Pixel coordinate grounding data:
⁂
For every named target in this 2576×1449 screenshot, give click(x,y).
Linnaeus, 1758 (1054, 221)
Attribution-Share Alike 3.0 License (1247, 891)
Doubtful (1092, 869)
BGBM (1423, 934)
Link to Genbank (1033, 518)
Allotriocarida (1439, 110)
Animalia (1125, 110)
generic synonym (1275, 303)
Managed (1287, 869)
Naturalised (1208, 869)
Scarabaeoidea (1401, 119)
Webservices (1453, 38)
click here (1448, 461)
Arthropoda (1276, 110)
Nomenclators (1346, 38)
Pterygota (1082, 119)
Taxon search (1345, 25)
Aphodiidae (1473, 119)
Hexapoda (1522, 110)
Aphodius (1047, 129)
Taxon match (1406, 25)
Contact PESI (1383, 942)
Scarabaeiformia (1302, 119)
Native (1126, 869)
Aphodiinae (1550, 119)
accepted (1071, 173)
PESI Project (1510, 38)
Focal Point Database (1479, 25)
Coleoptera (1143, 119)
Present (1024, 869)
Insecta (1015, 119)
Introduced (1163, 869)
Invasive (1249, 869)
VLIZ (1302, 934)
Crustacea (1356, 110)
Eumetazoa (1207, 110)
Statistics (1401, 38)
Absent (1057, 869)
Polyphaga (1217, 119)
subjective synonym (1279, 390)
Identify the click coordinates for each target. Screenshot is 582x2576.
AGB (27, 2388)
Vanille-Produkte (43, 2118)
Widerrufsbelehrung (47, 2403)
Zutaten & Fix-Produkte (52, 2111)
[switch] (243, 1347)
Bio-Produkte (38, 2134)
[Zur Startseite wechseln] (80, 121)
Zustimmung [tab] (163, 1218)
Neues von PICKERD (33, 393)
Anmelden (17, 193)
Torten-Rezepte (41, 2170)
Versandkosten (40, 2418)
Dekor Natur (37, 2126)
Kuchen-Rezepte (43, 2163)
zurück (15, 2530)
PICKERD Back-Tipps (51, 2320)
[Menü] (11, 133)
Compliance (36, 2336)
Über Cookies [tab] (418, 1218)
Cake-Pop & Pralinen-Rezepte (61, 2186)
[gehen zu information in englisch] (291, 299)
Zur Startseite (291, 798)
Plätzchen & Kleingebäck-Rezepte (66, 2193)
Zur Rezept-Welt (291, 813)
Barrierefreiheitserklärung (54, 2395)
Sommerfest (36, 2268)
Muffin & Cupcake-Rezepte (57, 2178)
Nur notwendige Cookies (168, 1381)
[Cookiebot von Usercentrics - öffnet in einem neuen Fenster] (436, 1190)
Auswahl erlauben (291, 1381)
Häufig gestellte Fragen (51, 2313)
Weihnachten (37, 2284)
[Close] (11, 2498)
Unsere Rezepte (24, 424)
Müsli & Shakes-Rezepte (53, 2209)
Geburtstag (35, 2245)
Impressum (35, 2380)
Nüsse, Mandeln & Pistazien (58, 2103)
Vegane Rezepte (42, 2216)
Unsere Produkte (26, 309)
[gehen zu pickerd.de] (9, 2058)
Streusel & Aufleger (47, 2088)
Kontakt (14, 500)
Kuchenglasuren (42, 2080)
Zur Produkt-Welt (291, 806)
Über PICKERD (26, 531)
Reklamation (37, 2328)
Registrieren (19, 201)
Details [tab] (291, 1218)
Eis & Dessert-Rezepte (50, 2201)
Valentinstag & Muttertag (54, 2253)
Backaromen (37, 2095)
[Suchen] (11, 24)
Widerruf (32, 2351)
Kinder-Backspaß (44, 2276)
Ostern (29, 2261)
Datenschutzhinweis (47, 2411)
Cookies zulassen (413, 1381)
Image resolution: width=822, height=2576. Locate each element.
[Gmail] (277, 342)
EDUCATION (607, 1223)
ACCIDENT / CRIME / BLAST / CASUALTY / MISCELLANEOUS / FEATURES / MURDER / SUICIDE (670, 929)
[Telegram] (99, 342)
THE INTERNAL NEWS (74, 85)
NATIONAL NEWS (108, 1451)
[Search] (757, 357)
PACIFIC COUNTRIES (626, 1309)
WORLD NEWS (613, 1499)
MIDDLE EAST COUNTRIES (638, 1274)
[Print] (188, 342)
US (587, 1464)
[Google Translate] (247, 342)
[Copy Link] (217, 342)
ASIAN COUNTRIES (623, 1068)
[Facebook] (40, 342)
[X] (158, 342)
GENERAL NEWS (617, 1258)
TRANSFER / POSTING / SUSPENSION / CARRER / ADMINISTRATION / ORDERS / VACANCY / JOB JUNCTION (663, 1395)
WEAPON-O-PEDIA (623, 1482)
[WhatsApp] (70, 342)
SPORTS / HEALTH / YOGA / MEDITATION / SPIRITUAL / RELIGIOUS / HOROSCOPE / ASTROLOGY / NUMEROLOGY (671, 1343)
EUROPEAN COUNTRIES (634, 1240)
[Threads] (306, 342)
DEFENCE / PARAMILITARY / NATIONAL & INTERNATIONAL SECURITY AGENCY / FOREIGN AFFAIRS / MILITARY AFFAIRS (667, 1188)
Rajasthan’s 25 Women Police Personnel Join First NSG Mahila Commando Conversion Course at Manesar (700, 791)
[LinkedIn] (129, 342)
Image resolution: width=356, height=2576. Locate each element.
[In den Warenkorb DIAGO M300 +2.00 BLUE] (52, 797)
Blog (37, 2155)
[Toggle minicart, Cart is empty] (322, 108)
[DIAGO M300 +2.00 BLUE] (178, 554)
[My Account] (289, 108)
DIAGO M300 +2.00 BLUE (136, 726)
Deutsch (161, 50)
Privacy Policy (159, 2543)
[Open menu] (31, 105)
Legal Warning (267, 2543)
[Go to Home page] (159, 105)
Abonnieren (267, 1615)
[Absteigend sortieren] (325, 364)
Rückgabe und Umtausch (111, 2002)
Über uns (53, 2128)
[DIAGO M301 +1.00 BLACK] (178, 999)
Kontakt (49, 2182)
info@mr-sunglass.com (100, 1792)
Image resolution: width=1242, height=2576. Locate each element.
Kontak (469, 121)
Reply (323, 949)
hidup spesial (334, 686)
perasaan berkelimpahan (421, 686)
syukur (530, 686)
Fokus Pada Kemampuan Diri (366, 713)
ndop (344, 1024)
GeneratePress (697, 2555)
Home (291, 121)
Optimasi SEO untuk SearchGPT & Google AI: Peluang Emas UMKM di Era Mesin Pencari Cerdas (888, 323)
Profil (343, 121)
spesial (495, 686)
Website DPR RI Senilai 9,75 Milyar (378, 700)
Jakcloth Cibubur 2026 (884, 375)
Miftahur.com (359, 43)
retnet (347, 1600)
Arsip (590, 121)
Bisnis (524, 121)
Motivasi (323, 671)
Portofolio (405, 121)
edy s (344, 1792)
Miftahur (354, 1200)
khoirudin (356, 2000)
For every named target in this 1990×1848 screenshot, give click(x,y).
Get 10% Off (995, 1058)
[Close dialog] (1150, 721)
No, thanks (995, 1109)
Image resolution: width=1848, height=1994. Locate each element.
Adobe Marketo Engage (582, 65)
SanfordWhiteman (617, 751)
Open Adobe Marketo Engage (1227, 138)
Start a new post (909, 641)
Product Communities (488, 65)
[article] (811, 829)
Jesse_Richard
⁂
The full set of entries should appear again, unchanged, line by line.

RESPONSE BOX:
For every named target in this 2576×1449 screenshot, give click(x,y).
Linnaeus, 1758 (1054, 221)
Attribution-Share Alike 3.0 License (1247, 891)
Doubtful (1092, 869)
BGBM (1423, 934)
Link to Genbank (1033, 518)
Allotriocarida (1439, 110)
Animalia (1125, 110)
generic synonym (1275, 303)
Managed (1287, 869)
Naturalised (1208, 869)
Scarabaeoidea (1401, 119)
Webservices (1453, 38)
click here (1448, 461)
Arthropoda (1276, 110)
Nomenclators (1346, 38)
Pterygota (1082, 119)
Taxon search (1345, 25)
Aphodiidae (1473, 119)
Hexapoda (1522, 110)
Aphodius (1047, 129)
Taxon match (1406, 25)
Contact PESI (1383, 942)
Scarabaeiformia (1302, 119)
Native (1126, 869)
Aphodiinae (1550, 119)
accepted (1071, 173)
PESI Project (1510, 38)
Focal Point Database (1479, 25)
Coleoptera (1143, 119)
Present (1024, 869)
Insecta (1015, 119)
Introduced (1163, 869)
Invasive (1249, 869)
VLIZ (1302, 934)
Crustacea (1356, 110)
Eumetazoa (1207, 110)
Statistics (1401, 38)
Absent (1057, 869)
Polyphaga (1217, 119)
subjective synonym (1279, 390)
Identify the click coordinates for each target. Screenshot is 582x2576.
AGB (27, 2388)
Vanille-Produkte (43, 2118)
Widerrufsbelehrung (47, 2403)
Zutaten & Fix-Produkte (52, 2111)
[switch] (243, 1347)
Bio-Produkte (38, 2134)
[Zur Startseite wechseln] (80, 121)
Zustimmung [tab] (163, 1218)
Neues von PICKERD (33, 393)
Anmelden (17, 193)
Torten-Rezepte (41, 2170)
Versandkosten (40, 2418)
Dekor Natur (37, 2126)
Kuchen-Rezepte (43, 2163)
zurück (15, 2530)
PICKERD Back-Tipps (51, 2320)
[Menü] (11, 133)
Compliance (36, 2336)
Über Cookies [tab] (418, 1218)
Cake-Pop & Pralinen-Rezepte (61, 2186)
[gehen zu information in englisch] (291, 299)
Zur Startseite (291, 798)
Plätzchen & Kleingebäck-Rezepte (66, 2193)
Zur Rezept-Welt (291, 813)
Barrierefreiheitserklärung (54, 2395)
Sommerfest (36, 2268)
Muffin & Cupcake-Rezepte (57, 2178)
Nur notwendige Cookies (168, 1381)
[Cookiebot von Usercentrics - öffnet in einem neuen Fenster] (436, 1190)
Auswahl erlauben (291, 1381)
Häufig gestellte Fragen (51, 2313)
Weihnachten (37, 2284)
[Close] (11, 2498)
Unsere Rezepte (24, 424)
Müsli & Shakes-Rezepte (53, 2209)
Geburtstag (35, 2245)
Impressum (35, 2380)
Nüsse, Mandeln & Pistazien (58, 2103)
Vegane Rezepte (42, 2216)
Unsere Produkte (26, 309)
[gehen zu pickerd.de] (9, 2058)
Streusel & Aufleger (47, 2088)
Kontakt (14, 500)
Kuchenglasuren (42, 2080)
Zur Produkt-Welt (291, 806)
Über PICKERD (26, 531)
Reklamation (37, 2328)
Registrieren (19, 201)
Details [tab] (291, 1218)
Eis & Dessert-Rezepte (50, 2201)
Valentinstag & Muttertag (54, 2253)
Backaromen (37, 2095)
[Suchen] (11, 24)
Widerruf (32, 2351)
Kinder-Backspaß (44, 2276)
Ostern (29, 2261)
Datenschutzhinweis (47, 2411)
Cookies zulassen (413, 1381)
Image resolution: width=822, height=2576. Locate each element.
[Gmail] (277, 342)
EDUCATION (607, 1223)
ACCIDENT / CRIME / BLAST / CASUALTY / MISCELLANEOUS / FEATURES / MURDER / SUICIDE (670, 929)
[Telegram] (99, 342)
THE INTERNAL NEWS (74, 85)
NATIONAL NEWS (108, 1451)
[Search] (757, 357)
PACIFIC COUNTRIES (626, 1309)
WORLD NEWS (613, 1499)
MIDDLE EAST COUNTRIES (638, 1274)
[Print] (188, 342)
US (587, 1464)
[Google Translate] (247, 342)
[Copy Link] (217, 342)
ASIAN COUNTRIES (623, 1068)
[Facebook] (40, 342)
[X] (158, 342)
GENERAL NEWS (617, 1258)
TRANSFER / POSTING / SUSPENSION / CARRER / ADMINISTRATION / ORDERS / VACANCY / JOB JUNCTION (663, 1395)
WEAPON-O-PEDIA (623, 1482)
[WhatsApp] (70, 342)
SPORTS / HEALTH / YOGA / MEDITATION / SPIRITUAL / RELIGIOUS / HOROSCOPE / ASTROLOGY / NUMEROLOGY (671, 1343)
EUROPEAN COUNTRIES (634, 1240)
[Threads] (306, 342)
DEFENCE / PARAMILITARY / NATIONAL & INTERNATIONAL SECURITY AGENCY / FOREIGN AFFAIRS / MILITARY AFFAIRS (667, 1188)
Rajasthan’s 25 Women Police Personnel Join First NSG Mahila Commando Conversion Course at Manesar (700, 791)
[LinkedIn] (129, 342)
Image resolution: width=356, height=2576. Locate each element.
[In den Warenkorb DIAGO M300 +2.00 BLUE] (52, 797)
Blog (37, 2155)
[Toggle minicart, Cart is empty] (322, 108)
[DIAGO M300 +2.00 BLUE] (178, 554)
[My Account] (289, 108)
DIAGO M300 +2.00 BLUE (136, 726)
Deutsch (161, 50)
Privacy Policy (159, 2543)
[Open menu] (31, 105)
Legal Warning (267, 2543)
[Go to Home page] (159, 105)
Abonnieren (267, 1615)
[Absteigend sortieren] (325, 364)
Rückgabe und Umtausch (111, 2002)
Über uns (53, 2128)
[DIAGO M301 +1.00 BLACK] (178, 999)
Kontakt (49, 2182)
info@mr-sunglass.com (100, 1792)
Image resolution: width=1242, height=2576. Locate each element.
Kontak (469, 121)
Reply (323, 949)
hidup spesial (334, 686)
perasaan berkelimpahan (421, 686)
syukur (530, 686)
Fokus Pada Kemampuan Diri (366, 713)
ndop (344, 1024)
GeneratePress (697, 2555)
Home (291, 121)
Optimasi SEO untuk SearchGPT & Google AI: Peluang Emas UMKM di Era Mesin Pencari Cerdas (888, 323)
Profil (343, 121)
spesial (495, 686)
Website DPR RI Senilai 9,75 Milyar (378, 700)
Jakcloth Cibubur 2026 (884, 375)
Miftahur.com (359, 43)
retnet (347, 1600)
Arsip (590, 121)
Bisnis (524, 121)
Motivasi (323, 671)
Portofolio (405, 121)
edy s (344, 1792)
Miftahur (354, 1200)
khoirudin (356, 2000)
For every named target in this 1990×1848 screenshot, give click(x,y).
Get 10% Off (995, 1058)
[Close dialog] (1150, 721)
No, thanks (995, 1109)
Image resolution: width=1848, height=1994. Locate each element.
Adobe Marketo Engage (582, 65)
SanfordWhiteman (617, 751)
Open Adobe Marketo Engage (1227, 138)
Start a new post (909, 641)
Product Communities (488, 65)
[article] (811, 829)
Jesse_Richard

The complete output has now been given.